• [BRIEF] Return, word for word, the line that contains "Task: Enable center text alignment" and every line after it through the end of the records.

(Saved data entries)
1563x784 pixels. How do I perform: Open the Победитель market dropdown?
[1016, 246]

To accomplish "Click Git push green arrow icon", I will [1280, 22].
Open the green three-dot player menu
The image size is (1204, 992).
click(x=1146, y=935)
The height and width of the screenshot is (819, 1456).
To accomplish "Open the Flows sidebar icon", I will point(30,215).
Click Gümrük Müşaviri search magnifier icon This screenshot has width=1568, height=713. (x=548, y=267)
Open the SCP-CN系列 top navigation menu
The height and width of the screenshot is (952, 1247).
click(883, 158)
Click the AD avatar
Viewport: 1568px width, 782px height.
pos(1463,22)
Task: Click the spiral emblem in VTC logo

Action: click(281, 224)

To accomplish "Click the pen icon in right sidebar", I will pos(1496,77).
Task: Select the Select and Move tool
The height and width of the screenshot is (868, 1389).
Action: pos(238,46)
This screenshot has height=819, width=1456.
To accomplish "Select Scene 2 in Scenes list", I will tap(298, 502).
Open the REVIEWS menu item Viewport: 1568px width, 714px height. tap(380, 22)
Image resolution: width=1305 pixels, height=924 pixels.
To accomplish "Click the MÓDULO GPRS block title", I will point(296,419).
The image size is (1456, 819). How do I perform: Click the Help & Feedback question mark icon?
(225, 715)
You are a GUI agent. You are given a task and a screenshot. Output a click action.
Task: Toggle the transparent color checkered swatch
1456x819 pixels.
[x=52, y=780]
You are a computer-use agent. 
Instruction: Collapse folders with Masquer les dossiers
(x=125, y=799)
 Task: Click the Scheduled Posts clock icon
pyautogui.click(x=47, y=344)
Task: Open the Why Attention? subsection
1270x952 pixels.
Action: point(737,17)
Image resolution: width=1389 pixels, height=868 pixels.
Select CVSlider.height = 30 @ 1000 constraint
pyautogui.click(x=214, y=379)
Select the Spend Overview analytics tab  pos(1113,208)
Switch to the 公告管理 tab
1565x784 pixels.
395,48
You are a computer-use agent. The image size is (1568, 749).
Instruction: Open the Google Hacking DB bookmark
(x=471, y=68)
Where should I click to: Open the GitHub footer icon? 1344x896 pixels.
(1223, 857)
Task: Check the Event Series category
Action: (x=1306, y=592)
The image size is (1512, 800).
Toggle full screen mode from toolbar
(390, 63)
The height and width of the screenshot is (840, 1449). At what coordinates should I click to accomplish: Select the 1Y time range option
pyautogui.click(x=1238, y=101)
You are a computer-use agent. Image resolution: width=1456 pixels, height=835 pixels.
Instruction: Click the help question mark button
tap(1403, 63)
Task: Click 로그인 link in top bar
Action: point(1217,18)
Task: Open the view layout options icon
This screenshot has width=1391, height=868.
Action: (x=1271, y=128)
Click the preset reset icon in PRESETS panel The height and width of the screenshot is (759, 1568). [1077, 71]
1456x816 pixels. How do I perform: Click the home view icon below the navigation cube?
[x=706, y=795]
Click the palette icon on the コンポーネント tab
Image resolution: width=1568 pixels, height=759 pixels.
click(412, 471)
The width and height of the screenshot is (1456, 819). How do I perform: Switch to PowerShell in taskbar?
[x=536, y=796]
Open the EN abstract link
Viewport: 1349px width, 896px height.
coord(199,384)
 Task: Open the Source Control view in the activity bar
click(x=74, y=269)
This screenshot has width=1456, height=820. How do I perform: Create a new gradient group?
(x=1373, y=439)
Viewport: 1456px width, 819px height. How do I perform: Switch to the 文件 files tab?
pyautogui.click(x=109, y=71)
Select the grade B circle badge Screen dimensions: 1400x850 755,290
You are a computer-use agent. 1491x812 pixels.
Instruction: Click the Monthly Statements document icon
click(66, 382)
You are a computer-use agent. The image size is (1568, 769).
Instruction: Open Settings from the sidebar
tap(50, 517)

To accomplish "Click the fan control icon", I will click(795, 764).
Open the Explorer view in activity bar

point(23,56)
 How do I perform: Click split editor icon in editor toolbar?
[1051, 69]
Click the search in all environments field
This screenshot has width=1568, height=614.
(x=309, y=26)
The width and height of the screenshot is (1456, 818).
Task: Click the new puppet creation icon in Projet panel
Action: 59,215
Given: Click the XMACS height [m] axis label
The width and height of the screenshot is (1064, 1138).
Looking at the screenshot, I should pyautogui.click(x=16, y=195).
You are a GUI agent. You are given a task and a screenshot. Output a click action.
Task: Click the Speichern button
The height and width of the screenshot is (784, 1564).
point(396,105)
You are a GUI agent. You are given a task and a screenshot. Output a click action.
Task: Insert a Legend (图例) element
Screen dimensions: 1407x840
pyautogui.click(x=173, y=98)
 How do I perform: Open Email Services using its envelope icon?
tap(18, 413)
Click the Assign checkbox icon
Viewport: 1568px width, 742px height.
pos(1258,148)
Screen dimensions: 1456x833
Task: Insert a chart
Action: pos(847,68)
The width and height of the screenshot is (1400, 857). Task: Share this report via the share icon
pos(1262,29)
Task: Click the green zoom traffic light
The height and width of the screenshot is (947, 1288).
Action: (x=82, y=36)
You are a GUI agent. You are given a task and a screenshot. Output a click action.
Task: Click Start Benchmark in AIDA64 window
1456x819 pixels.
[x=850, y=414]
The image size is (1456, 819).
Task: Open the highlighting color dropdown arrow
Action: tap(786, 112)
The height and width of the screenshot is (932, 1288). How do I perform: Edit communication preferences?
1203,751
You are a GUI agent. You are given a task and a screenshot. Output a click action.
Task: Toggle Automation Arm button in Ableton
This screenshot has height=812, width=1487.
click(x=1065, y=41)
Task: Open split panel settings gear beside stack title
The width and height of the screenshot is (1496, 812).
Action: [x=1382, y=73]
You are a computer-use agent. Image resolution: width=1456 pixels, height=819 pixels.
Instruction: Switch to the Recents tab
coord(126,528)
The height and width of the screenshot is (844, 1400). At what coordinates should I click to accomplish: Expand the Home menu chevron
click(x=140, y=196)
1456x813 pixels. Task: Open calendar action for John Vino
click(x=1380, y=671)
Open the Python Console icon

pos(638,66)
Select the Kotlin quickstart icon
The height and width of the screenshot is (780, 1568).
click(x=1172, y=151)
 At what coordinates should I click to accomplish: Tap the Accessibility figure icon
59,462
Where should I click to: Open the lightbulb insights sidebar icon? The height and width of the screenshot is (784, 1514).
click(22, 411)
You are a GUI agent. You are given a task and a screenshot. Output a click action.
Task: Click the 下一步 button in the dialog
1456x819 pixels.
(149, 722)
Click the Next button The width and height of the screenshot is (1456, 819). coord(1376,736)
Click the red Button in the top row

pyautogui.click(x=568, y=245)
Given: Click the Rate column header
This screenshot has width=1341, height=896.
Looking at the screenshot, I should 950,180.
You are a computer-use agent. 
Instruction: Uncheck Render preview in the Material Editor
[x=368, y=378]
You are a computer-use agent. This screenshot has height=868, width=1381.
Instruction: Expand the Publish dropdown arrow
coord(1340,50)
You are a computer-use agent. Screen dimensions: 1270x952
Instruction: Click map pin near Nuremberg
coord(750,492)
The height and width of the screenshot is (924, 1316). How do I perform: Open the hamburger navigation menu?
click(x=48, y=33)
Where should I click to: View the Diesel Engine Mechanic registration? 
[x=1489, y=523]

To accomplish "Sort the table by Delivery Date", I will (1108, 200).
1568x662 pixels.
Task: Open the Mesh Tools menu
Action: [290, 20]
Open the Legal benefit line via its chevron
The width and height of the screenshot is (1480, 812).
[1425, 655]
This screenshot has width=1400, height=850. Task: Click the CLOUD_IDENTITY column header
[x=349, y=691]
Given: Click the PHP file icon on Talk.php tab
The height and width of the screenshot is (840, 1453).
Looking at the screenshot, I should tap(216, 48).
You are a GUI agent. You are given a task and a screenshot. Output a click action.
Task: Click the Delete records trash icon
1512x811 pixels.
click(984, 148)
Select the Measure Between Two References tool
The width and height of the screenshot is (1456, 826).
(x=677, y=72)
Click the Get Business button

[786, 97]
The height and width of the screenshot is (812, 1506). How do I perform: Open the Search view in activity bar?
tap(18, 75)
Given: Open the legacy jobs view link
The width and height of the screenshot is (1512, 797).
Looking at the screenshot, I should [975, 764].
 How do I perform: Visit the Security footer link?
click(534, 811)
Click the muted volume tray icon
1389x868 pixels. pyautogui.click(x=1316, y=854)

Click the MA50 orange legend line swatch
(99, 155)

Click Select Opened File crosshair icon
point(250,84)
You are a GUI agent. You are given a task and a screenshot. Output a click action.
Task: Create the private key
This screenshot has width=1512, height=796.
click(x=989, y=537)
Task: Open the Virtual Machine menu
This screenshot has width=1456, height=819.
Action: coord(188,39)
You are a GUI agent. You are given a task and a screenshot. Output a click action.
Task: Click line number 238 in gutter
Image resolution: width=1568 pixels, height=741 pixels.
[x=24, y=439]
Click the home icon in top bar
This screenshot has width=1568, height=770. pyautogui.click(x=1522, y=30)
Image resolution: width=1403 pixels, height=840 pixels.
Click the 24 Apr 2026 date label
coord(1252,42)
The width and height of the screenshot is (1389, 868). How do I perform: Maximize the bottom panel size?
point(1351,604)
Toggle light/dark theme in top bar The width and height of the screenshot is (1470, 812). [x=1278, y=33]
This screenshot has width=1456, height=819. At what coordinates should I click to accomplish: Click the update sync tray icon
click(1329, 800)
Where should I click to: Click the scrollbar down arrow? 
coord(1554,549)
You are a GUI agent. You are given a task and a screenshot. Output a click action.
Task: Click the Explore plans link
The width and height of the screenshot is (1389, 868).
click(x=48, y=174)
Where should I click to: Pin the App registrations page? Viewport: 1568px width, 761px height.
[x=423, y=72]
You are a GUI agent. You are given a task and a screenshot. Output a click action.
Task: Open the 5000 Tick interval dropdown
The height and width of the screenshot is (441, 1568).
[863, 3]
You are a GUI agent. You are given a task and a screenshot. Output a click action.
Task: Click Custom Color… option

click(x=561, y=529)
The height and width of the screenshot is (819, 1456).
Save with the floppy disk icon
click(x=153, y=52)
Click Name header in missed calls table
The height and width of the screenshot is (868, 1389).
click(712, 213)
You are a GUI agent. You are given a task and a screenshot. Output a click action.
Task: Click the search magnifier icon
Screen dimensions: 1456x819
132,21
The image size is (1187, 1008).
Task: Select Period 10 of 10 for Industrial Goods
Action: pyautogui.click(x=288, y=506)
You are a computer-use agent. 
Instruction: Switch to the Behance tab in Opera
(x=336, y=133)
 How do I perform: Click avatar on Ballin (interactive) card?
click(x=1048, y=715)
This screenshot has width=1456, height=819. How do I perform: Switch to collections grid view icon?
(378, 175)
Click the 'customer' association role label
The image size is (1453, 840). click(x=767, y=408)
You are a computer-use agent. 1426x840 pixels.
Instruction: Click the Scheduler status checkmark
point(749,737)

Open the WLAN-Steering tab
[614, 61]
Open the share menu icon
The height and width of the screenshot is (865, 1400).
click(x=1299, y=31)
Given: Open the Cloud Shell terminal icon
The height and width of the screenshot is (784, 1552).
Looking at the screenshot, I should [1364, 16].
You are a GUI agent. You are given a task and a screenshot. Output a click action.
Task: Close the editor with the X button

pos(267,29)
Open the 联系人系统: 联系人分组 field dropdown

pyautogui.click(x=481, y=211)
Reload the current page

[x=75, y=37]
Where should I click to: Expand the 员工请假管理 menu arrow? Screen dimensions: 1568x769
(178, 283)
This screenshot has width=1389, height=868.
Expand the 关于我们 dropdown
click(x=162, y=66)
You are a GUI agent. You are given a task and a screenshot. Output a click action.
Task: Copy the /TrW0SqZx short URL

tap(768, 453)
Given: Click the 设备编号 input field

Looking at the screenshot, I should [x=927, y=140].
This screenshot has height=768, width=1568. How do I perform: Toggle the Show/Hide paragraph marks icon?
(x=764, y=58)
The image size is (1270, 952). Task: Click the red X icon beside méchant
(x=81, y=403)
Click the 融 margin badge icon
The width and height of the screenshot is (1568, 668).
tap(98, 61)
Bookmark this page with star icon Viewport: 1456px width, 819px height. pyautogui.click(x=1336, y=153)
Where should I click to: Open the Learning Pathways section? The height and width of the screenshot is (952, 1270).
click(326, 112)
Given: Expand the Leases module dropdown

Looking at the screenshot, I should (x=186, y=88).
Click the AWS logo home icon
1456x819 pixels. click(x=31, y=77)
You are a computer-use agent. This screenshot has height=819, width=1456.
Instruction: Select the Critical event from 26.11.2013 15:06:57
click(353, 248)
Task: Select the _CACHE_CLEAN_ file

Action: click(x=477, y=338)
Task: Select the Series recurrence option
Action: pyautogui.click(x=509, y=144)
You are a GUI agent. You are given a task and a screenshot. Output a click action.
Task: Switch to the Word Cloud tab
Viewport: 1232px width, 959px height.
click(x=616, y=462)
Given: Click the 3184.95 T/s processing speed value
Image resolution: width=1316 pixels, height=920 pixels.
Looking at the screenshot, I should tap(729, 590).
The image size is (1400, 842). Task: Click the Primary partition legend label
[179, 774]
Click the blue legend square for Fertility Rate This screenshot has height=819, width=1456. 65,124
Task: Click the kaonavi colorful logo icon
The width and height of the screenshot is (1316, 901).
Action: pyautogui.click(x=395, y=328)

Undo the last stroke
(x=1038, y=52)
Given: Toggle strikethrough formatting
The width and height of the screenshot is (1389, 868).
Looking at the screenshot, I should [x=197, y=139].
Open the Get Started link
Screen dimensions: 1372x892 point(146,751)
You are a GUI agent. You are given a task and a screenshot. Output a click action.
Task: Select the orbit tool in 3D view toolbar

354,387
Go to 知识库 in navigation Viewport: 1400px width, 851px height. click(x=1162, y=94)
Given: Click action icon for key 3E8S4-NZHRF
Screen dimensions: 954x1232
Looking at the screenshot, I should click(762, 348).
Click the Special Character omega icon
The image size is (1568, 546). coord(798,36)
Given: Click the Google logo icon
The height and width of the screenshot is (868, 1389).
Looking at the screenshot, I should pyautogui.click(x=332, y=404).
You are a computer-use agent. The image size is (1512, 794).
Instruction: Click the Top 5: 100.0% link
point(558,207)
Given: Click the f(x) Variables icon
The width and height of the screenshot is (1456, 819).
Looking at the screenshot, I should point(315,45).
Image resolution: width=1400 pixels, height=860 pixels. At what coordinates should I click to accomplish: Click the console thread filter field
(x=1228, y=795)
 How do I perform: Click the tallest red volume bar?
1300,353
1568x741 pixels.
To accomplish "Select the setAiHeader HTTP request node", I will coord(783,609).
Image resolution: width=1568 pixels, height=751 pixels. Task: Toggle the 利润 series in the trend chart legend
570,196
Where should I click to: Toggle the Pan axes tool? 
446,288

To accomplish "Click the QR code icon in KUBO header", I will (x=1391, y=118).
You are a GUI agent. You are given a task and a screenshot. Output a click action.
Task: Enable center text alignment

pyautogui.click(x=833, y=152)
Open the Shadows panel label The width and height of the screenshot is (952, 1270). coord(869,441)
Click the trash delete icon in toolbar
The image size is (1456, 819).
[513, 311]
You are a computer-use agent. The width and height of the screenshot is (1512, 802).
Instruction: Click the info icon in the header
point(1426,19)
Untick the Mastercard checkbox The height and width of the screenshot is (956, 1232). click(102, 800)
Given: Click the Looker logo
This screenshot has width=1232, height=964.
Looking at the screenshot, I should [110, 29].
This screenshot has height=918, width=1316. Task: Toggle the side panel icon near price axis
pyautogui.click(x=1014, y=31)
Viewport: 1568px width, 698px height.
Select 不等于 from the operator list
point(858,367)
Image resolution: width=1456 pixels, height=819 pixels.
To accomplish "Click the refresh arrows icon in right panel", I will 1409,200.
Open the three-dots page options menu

• [WRITTEN SOLUTION]
Task: Enable center text alignment

pyautogui.click(x=833, y=152)
Open the Shadows panel label The width and height of the screenshot is (952, 1270). coord(869,441)
Click the trash delete icon in toolbar
The image size is (1456, 819).
[513, 311]
You are a computer-use agent. The width and height of the screenshot is (1512, 802).
Instruction: Click the info icon in the header
point(1426,19)
Untick the Mastercard checkbox The height and width of the screenshot is (956, 1232). click(102, 800)
Given: Click the Looker logo
This screenshot has width=1232, height=964.
Looking at the screenshot, I should [110, 29].
This screenshot has height=918, width=1316. Task: Toggle the side panel icon near price axis
pyautogui.click(x=1014, y=31)
Viewport: 1568px width, 698px height.
Select 不等于 from the operator list
point(858,367)
Image resolution: width=1456 pixels, height=819 pixels.
To accomplish "Click the refresh arrows icon in right panel", I will 1409,200.
Open the three-dots page options menu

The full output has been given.